A notable incident during filming involved a disagreement between Rajamouli and lead actor Ranganath over a particular scene. The issue was resolved amicably, with Ranganath later acknowledging Rajamouli's potential as a filmmaker.

== Music ==
The music for Santhi Nivasam was composed by M. M. Srilekha, with lyrics written by Chandrabose. The songs were sung by S. P. Balasubrahmanyam and M. M. Srilekha.

== Planned adaptation ==
The final episode of Santhi Nivasam (episode 273) announced plans for a feature film adaptation, produced by Usha Kiran Movies.
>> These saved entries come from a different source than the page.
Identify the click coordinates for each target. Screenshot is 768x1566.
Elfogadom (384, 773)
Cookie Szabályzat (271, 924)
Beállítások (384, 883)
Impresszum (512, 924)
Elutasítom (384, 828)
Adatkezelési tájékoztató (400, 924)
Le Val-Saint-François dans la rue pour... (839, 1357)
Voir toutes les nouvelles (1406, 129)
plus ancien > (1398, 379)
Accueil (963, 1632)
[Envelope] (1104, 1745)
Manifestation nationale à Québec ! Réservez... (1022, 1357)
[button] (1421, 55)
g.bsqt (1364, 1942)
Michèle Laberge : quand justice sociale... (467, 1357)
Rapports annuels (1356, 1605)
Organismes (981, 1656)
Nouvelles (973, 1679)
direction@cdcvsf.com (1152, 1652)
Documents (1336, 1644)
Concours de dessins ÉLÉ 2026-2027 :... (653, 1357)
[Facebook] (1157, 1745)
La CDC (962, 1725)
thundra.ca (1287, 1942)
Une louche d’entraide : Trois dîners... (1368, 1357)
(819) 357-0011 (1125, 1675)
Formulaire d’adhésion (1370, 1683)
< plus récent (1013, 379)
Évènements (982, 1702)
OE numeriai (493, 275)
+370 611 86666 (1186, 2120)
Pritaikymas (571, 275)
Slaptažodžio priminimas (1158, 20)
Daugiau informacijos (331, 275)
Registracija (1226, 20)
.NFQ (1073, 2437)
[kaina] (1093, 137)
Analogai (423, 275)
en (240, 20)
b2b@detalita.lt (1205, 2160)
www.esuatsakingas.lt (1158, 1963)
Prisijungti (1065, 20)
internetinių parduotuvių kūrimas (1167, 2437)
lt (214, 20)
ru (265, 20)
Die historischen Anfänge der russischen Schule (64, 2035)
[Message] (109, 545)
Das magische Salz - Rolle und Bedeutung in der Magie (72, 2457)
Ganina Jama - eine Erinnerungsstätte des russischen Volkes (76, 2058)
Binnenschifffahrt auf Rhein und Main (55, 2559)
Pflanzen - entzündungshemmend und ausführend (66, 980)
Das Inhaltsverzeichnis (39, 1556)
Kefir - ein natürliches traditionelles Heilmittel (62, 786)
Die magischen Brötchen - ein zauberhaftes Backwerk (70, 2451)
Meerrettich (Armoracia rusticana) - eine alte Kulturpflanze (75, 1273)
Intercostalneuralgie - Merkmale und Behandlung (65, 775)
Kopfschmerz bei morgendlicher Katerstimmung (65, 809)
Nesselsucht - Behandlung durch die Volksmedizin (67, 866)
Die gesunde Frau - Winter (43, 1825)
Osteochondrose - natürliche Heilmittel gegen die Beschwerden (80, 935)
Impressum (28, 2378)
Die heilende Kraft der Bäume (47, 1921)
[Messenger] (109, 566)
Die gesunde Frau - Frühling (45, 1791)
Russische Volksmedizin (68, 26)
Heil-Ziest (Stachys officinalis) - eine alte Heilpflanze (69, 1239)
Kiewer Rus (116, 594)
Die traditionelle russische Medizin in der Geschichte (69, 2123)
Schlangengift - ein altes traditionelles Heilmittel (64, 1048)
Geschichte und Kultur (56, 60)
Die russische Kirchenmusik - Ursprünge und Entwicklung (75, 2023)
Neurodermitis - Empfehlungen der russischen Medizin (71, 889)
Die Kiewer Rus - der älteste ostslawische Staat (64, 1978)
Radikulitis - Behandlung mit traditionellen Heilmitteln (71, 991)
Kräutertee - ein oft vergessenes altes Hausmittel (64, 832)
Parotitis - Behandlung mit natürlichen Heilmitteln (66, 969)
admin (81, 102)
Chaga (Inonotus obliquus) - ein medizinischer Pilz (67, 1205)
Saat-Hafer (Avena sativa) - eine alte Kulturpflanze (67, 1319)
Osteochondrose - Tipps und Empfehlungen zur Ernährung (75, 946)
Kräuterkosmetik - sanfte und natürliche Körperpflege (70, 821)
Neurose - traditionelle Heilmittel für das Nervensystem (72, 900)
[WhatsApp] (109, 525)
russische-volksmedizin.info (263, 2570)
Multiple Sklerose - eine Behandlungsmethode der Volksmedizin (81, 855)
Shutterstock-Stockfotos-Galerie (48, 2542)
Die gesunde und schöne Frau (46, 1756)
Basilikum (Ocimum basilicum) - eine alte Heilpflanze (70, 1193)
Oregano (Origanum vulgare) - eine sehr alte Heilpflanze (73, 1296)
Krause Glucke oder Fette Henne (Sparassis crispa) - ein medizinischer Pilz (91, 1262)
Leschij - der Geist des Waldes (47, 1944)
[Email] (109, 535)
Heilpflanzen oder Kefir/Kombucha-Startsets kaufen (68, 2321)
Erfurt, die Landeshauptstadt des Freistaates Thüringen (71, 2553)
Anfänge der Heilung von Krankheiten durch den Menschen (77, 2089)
In March 2002, reports confirmed that the television series would be remade into a film, marking a unique instance in Telugu cinema where a TV serial was adapted for the big screen. The film adaptation was set to feature the original cast and crew, including actors Ranganath, Sameer, Harsha Vardhan, Rajeev Kanakala, L. Jhansi, and S. Sravani, who had all appeared in the television series. To expedite the project, two units were reported to be working simultaneously on the film from 1 April 2002 to 19 April 2002, with plans to complete shooting by April 19. The adaptation was to be jointly directed by Sunil Varma and V. S. Reddy, with music composed by M. M. Srilekha. The story, screenplay, and direction supervision were to be provided by K. Raghavendra Rao, with Ramoji Rao serving as the producer.

However, despite these efforts, the film adaptation ultimately did not materialize.

== Legacy ==
Santhi Nivasam is remembered as a stepping stone in the career of S. S. Rajamouli, providing him an opportunity to develop his directorial skills under the mentorship of K. Raghavendra Rao. The success of the show played a crucial role in his transition to feature films. His debut film, Student No. 1 (2001), featured several actors from the serial, including Rajeev Kanakala, Sameer, Sivannarayana Naripeddi, and Chatrapathi Sekhar, further linking the two projects. In the Netflix documentary series Modern Masters: S. S. Rajamouli (2024), the director reflected on his work in Santhi Nivasam and credited the experience with shaping his storytelling skills and building his confidence for feature filmmaking.

The serial also earned Rajamouli the nickname "Jakkanna." Actor Rajeev Kanakala, who worked with him on Santhi Nivasam, likened his meticulous approach to directing to that of the legendary c.12th-century sculptor Jakanachari (known as Jakkanna in Telugu). This comparison led the cast and crew to affectionately call him "Jakkanna," a name that has since become synonymous with the director.

In later interviews, Rajamouli acknowledged the success of Santhi Nivasam but expressed dissatisfaction with his direction, attributing its popularity to its prime time slot and association with established filmmakers rather than to his creative merits. Comparing it to other contemporary serials like Pinni and Kasthuri, he remarked that Santhi Nivasam was a weaker effort. Despite this, the series remains an important milestone in his early career and contributed significantly to his storytelling approach.